Para arkeolog telah lama memperdebatkan asal usul Toaleans. Namun, analisis DNA purba dari tulang telinga bagian dalam Bessé sebagian mengkonfirmasi pernyataan yang ada bahwa pemburu Toalean terkait dengan manusia modern pertama yang memasuki Wallacea sekitar 65.000 tahun yang lalu, nenek moyang dari etnis Aborigin Australia dan Papua.

“Para pemburu,pengumpul, dan pelaut ini adalah penghuni paling awal di Sahul, benua super yang muncul selama Pleistosen (Zaman Es) ketika permukaan laut global turun, memperlihatkan jembatan darat antara Australia dan New Guinea,” jelas Brumm.

Brumm mengatakan untuk mencapai Sahul, manusia perintis ini melakukan penyeberangan laut melalui Wallacea, tetapi sedikit tentang perjalanan mereka yang diketahui.
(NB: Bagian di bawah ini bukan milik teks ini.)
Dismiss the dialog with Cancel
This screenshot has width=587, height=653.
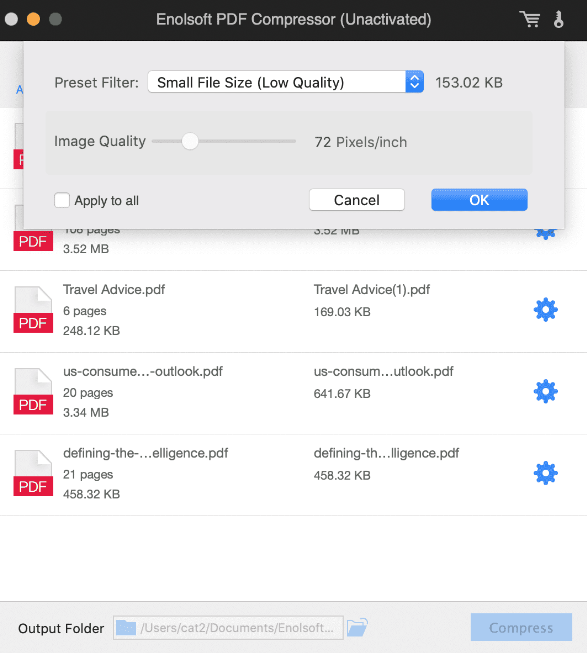357,200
Analisis genomik dipimpin oleh Selina Carlhoff dari Institut Max Planck untuk Ilmu Sejarah Manusia di Jena, Jerman, di bawah pengawasan Cosimo Posth, profesor di Universitas Tübingen, dan Johannes Krause, profesir di Institut Max Planck untuk Antropologi Evolusi, Leipzig. 

Hasilnya menunjukkan bahwa Bessé berbagi sekitar setengah dari susunan genetiknya dengan penduduk asli Australia saat ini dan orang-orang di New Guinea dan pulau-pulau Pasifik Barat. Ini termasuk DNA yang diwarisi dari Denisovans yang sekarang sudah punah, sepupu jauh Neanderthal yang fosilnya sejauh ini hanya ditemukan di Siberia dan Tibet.
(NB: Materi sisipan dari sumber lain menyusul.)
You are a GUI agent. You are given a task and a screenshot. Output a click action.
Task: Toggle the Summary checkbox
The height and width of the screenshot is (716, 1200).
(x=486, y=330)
“Faktanya, proporsi DNA Denisovan di Bessé relatif terhadap kelompok purba serta kelompok masa kini lainnya di wilayah tersebut dapat menunjukkan bahwa titik pertemuan penting antara spesies kita dan Denisovan ada di Sulawesi atau pulau Wallacean lainnya,” kata Posth .
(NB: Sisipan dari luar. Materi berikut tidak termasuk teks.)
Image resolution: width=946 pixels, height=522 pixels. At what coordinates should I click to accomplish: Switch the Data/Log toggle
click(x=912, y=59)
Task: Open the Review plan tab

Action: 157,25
Penelitian tersebut dapat menunjukkan bahwa nenek moyang Bessé' termasuk di antara manusia modern pertama yang mencapai Wallacea. Namun, alih-alih berpindah pulau ke timur ke Sahul, mereka tetap berada di Sulawesi.

Jika demikian, mungkin nenek moyang Bessé’ yang menciptakan lukisan gua yang sangat tua yang ditemukan di Sulawesi Selatan. Tetapi analisis juga mengungkapkan sesuatu yang tidak terduga dalam genom Bessé.  Kelompok ini tidak bercampur dengan para pendahulu Aborigin Australia dan Papua, menunjukkan bahwa mereka mungkin telah memasuki wilayah tersebut setelah penduduk awal Sahul.

“Sepertinya kita tidak akan tahu banyak tentang identitas nenek moyang awal Toaleans ini sampai lebih banyak sampel DNA manusia purba tersedia dari Wallacea,” kata penulis senior studi dari Universitas Hasanuddin, Akin Duli.

Para peneliti tidak dapat mendeteksi nenek moyang yang mirip dengan Bessé' dalam DNA orang-orang yang tinggal di Sulawesi saat ini, yang tampaknya sebagian besar adalah keturunan petani Neolitik ('Austronesia') yang tiba di wilayah tersebut dari Taiwan sekitar 3.500 tahun yang lalu. Hal ini tidak terduga, mengingat jejak terakhir budaya Toalean menghilang dari catatan arkeologi pada abad kelima Masehi. 

Namun, para ilmuwan mencatat bahwa pengambilan sampel genom yang lebih luas dari populasi beragam Sulawesi dapat mengungkapkan bukti warisan genetik Toaleans. Brumm mengatakan penemuan Bessé' dan implikasi dari keturunan genetiknya menunjukkan betapa sedikitnya pemahaman kita tentang kisah manusia purba di wilayah kita, dan masih banyak lagi yang tersisa untuk diungkap.

 

Penelitian arkeologi yang dilakukan di Leang Panninge melibatkan kerjasama formal antara Griffith University dan lembaga penelitian arkeologi nasional Indonesia, Pusat Penelitian Arkeologi Nasional (ARKENAS). Selain itu, terlibat dalam penelitian arkeologi adalah mahasiswa PhD Griffith University Basran Burhan, Adhi Agus Oktaviana, David McGahan, Yinika Perston, dan Kim Newman.